### WHAT IS BEING ASKED
Turn the listing lines, beginning with the line containing "Image resolution: width=800" and running through the line containing "click(411, 48)", into a JSON list of strings with one string per line. Leave out any blank lines.

### GIVEN ENTRIES
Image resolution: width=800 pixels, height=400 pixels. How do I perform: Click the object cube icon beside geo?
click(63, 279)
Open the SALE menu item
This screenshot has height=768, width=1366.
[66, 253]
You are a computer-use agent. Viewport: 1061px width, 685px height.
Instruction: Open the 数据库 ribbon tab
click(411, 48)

---

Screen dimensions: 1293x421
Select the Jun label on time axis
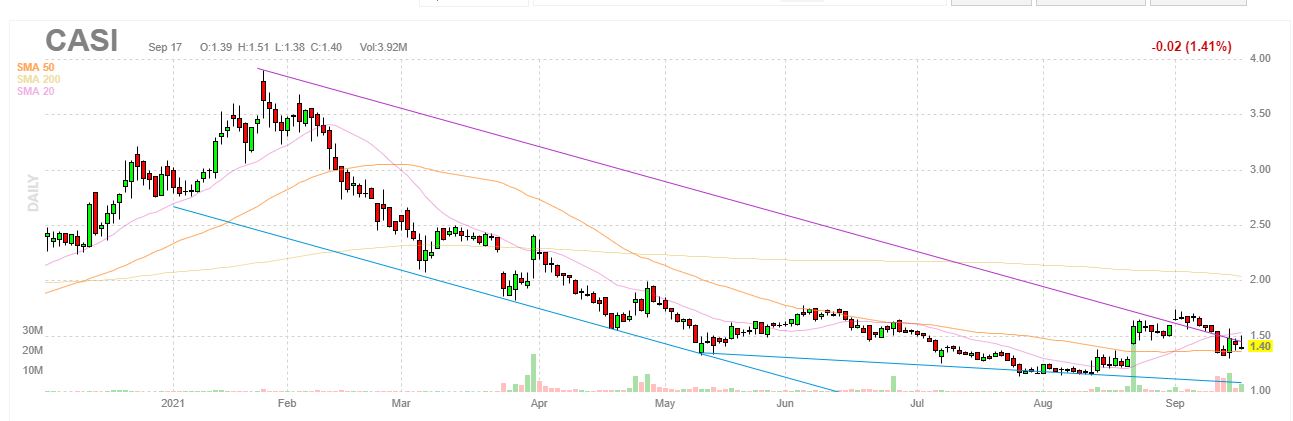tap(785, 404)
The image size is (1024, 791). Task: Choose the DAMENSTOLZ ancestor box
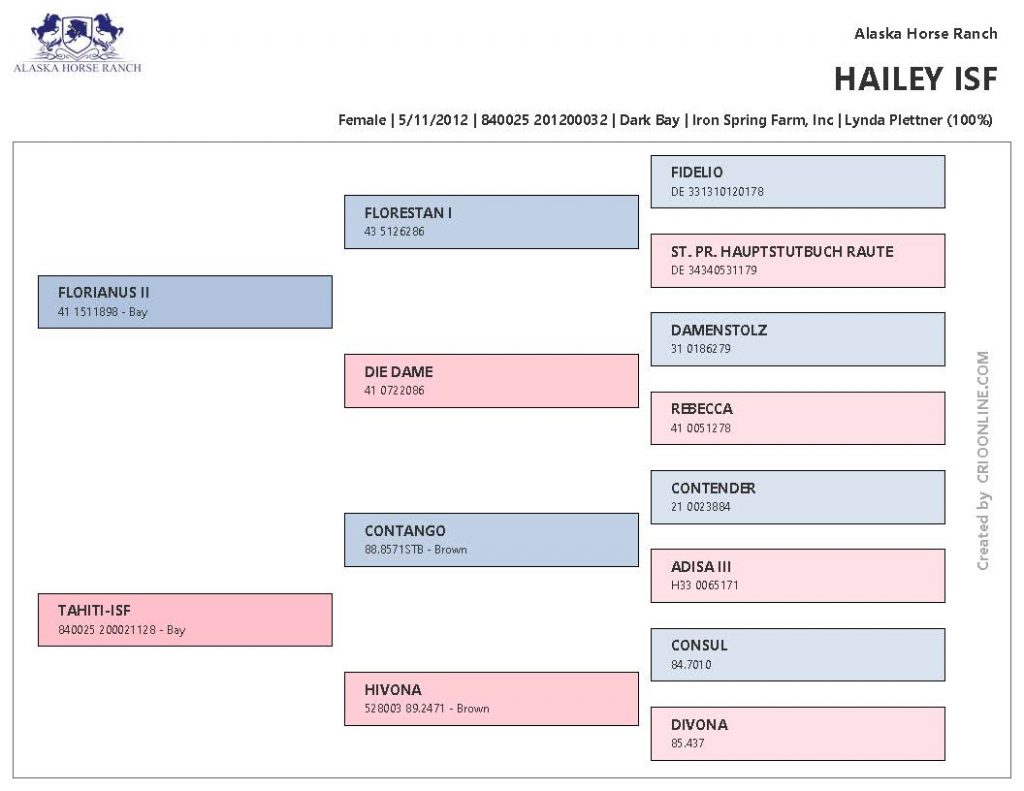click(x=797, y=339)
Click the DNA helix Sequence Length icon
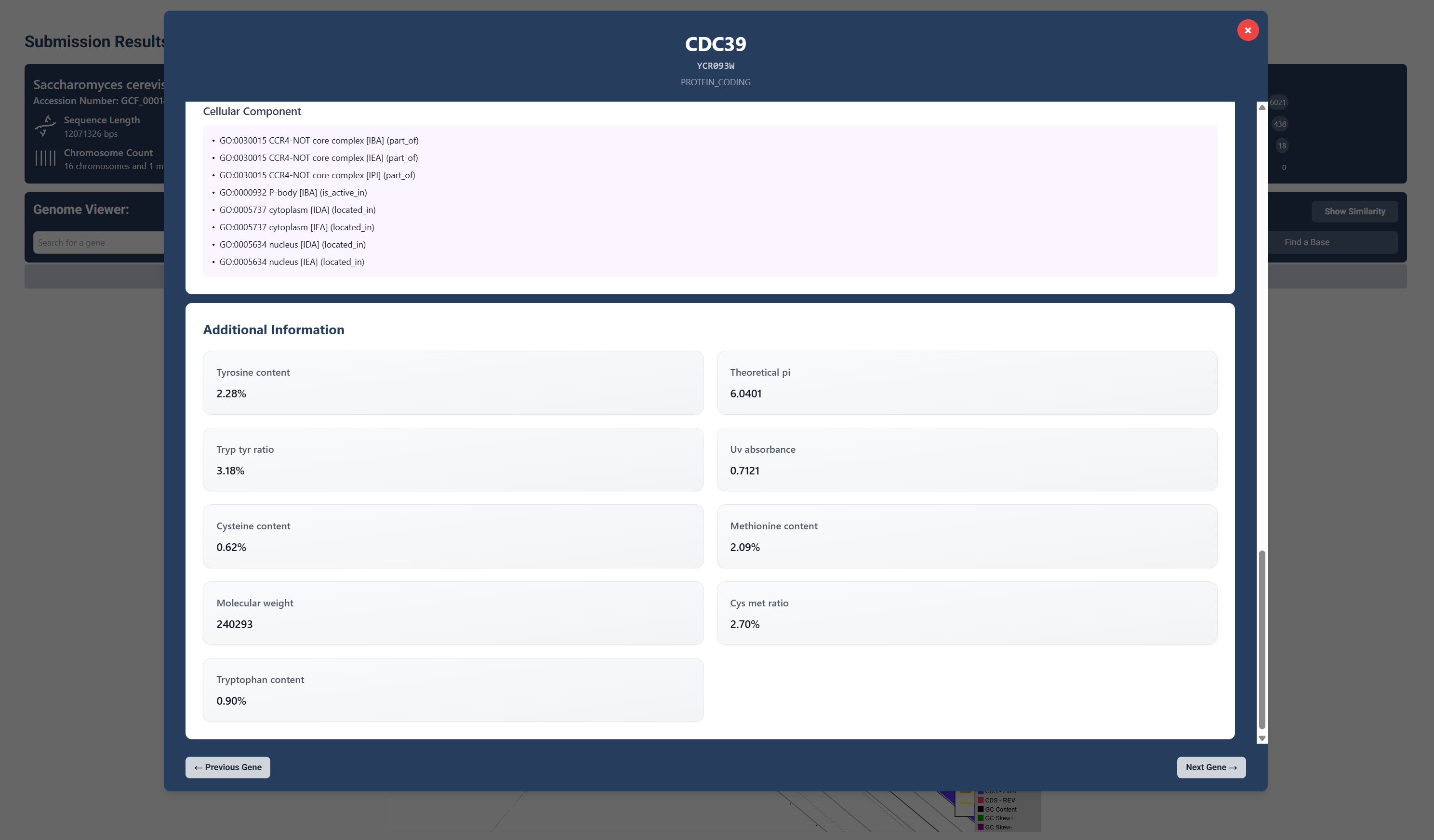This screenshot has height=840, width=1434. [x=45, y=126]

--

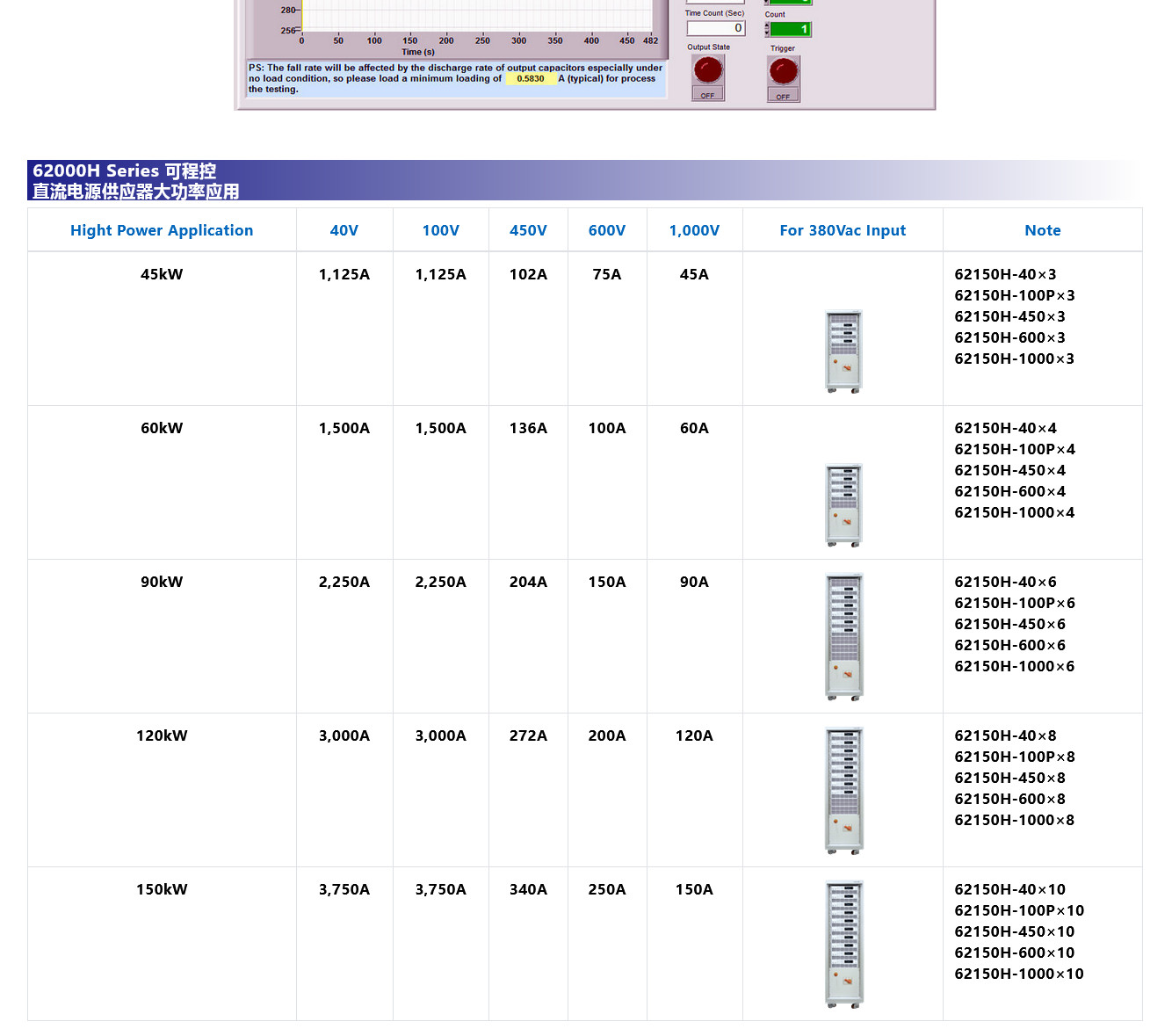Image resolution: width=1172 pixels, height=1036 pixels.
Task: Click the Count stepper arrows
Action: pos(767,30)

### TASK RESPONSE
[
  "Image resolution: width=800 pixels, height=400 pixels. How do I perform: Click the object cube icon beside geo?",
  "click(63, 279)",
  "Open the SALE menu item",
  "This screenshot has height=768, width=1366.",
  "[66, 253]",
  "You are a computer-use agent. Viewport: 1061px width, 685px height.",
  "Instruction: Open the 数据库 ribbon tab",
  "click(411, 48)"
]